▶ [Task objective]
Swap "GUI agent" for "GUI assistant" everywhere in the records below, leaving every other part unchanged.

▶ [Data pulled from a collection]
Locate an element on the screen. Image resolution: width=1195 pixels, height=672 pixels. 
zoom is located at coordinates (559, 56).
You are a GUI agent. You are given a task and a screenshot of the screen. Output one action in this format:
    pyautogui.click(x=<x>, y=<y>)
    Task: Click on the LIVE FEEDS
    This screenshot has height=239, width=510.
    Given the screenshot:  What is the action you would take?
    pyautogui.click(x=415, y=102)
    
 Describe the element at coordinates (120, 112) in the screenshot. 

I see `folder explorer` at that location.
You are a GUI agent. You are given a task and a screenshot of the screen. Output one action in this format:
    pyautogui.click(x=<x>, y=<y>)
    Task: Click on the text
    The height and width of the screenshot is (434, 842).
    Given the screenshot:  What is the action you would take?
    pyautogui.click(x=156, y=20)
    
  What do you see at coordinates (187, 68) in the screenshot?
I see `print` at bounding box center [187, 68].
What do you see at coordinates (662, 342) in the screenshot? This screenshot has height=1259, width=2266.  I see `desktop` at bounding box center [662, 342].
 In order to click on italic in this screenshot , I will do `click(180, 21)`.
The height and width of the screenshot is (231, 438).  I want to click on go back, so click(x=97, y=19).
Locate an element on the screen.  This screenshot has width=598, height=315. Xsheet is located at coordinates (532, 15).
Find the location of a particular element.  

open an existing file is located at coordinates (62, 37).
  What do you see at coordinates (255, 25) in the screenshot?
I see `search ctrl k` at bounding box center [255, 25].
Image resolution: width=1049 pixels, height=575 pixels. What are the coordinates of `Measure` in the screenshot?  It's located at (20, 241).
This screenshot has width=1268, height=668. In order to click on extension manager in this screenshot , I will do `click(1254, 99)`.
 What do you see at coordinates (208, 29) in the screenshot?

▶ [Answer in full]
Locate an element on the screen. Image resolution: width=1195 pixels, height=672 pixels. 
zoom is located at coordinates (559, 56).
You are a GUI assistant. You are given a task and a screenshot of the screen. Output one action in this format:
    pyautogui.click(x=<x>, y=<y>)
    Task: Click on the LIVE FEEDS
    This screenshot has height=239, width=510.
    Given the screenshot:  What is the action you would take?
    pyautogui.click(x=415, y=102)
    
 Describe the element at coordinates (120, 112) in the screenshot. 

I see `folder explorer` at that location.
You are a GUI assistant. You are given a task and a screenshot of the screen. Output one action in this format:
    pyautogui.click(x=<x>, y=<y>)
    Task: Click on the text
    The height and width of the screenshot is (434, 842).
    Given the screenshot:  What is the action you would take?
    pyautogui.click(x=156, y=20)
    
  What do you see at coordinates (187, 68) in the screenshot?
I see `print` at bounding box center [187, 68].
What do you see at coordinates (662, 342) in the screenshot? This screenshot has height=1259, width=2266.  I see `desktop` at bounding box center [662, 342].
 In order to click on italic in this screenshot , I will do `click(180, 21)`.
The height and width of the screenshot is (231, 438).  I want to click on go back, so click(x=97, y=19).
Locate an element on the screen.  This screenshot has width=598, height=315. Xsheet is located at coordinates (532, 15).
Find the location of a particular element.  

open an existing file is located at coordinates (62, 37).
  What do you see at coordinates (255, 25) in the screenshot?
I see `search ctrl k` at bounding box center [255, 25].
Image resolution: width=1049 pixels, height=575 pixels. What are the coordinates of `Measure` in the screenshot?  It's located at (20, 241).
This screenshot has width=1268, height=668. In order to click on extension manager in this screenshot , I will do `click(1254, 99)`.
 What do you see at coordinates (208, 29) in the screenshot?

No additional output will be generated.